Die Teilnehmer sollten genügend Spielerfahrung auf ihrem Instrument haben.
Instrumente: Surdos (Fundos, Dobras oder auch Roller genannt) Caixas , Repiniques (mit einem und zwei Stöcken), Shaker, Timbas sowie für die Samba de Roda zusätzlich Agogo, Tamburim, Pandeiro und natürlich die Stimme.

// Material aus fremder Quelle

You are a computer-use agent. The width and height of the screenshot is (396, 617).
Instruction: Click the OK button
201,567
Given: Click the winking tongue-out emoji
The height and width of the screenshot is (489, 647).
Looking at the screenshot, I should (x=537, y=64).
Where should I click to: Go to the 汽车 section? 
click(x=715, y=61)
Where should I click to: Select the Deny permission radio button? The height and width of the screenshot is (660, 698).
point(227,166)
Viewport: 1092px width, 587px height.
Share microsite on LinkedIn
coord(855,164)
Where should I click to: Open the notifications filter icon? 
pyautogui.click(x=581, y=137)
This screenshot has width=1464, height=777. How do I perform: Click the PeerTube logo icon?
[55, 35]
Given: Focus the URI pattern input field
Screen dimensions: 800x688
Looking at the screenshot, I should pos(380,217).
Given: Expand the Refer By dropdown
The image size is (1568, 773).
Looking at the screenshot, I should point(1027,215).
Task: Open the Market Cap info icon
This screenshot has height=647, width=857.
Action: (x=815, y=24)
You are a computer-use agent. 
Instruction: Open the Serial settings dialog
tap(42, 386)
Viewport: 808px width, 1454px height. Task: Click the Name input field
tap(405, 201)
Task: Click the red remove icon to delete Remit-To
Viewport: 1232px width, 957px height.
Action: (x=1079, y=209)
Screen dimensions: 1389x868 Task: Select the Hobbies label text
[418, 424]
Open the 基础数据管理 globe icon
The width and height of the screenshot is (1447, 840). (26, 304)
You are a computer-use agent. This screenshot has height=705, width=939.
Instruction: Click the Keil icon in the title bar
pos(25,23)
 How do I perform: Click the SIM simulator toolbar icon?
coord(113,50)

Volker Conrath: freischaffender Percussionist aus Berlin, Sambista der ersten Stunde, Leiter des Bloco Explosão in Berlin (Preisträger beim Karneval der Kulturen in Berlin), Gründer der Bahia Connection, organisiert Reisen nach Brasilien, lebte und arbeitete in Brasilien, spielt seit 2000 mit „Verde e Rosa“, eine der letzten Gruppen in Salvador, die die Rhythmen der Bloco de Indio noch spielen. Ihm liegt die Erhaltung und Verbreitung dieser Rhythmen am Herzen.
Marcos Marinho, „Alafin“: Sänger, Cavaquinho-Spieler, Komponist, Percussionist vom Afro Bloco Malệdebalê aus Salvador da Bahia.